(PROVIDED PASSAGE)
# Where does the formula come from? Students investigating total surface areas of a pyramid and cone using models and technology.

Spatial reasoning is a skill that needs to be developed in students as it is important in geometry for determining total surface areas and volumes of 3-dimensional shapes (Liedtke, 1995). Simply teaching children the formulae, in this case for finding total surface areas, can limit them in understanding mathematics conceptually (Bonotto, 2003). As pointed out in the NCTM Principles and Standards (2000):Some students may have difficulty finding the surface area of three-dimensional shapes using two-dimensional representations because they cannot visualize the unseen faces of the shapes. Experience with models of three-dimensional shapes and their two-dimensional "nets" (1) is useful in such visualization ... Students should build three-dimensional objects from two-dimensional representations (p. 237).

Helping students establish a relationship between the total surface area of a three-dimensional solid and the area of a two-dimensional net should help them in understanding total surface area conceptually. In this article the challenges pre-service secondary school teachers faced in trying to understand how to work out the surface areas of square and rectangular pyramids and a cone are discussed. The pitfalls of just giving students a formula to work with without involving them in learning where the formulas come from are presented.

Investigating the surface area of a pyramid using its visual representation

I started the activity by providing my students with a right square pyramid of base side length s, and height h (Figure 1a). (2) Students were asked to come up with strategies for finding the total surface area. One group of students simply googled the formula for finding the total surface area of a square pyramid and found it to be

A = s(s + [square root of [s.sup.2] + 4[h.sup.2]])

(DATA SEGMENT)
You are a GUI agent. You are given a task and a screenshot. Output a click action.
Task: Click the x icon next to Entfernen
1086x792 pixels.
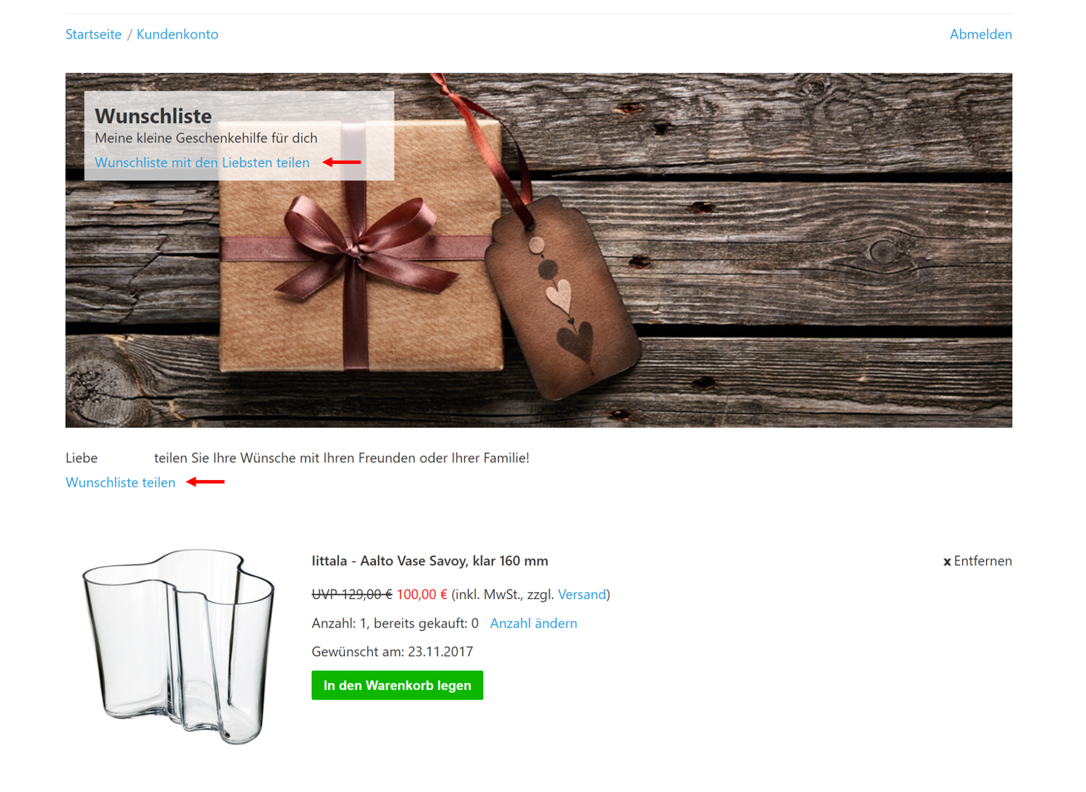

(AIM) Return the passage of the surface-area article above word for word, starting with "I started the" and going on through "[s.sup.2] + 4[h.sup.2]])".

(FULL RESPONSE)
I started the activity by providing my students with a right square pyramid of base side length s, and height h (Figure 1a). (2) Students were asked to come up with strategies for finding the total surface area. One group of students simply googled the formula for finding the total surface area of a square pyramid and found it to be

A = s(s + [square root of [s.sup.2] + 4[h.sup.2]])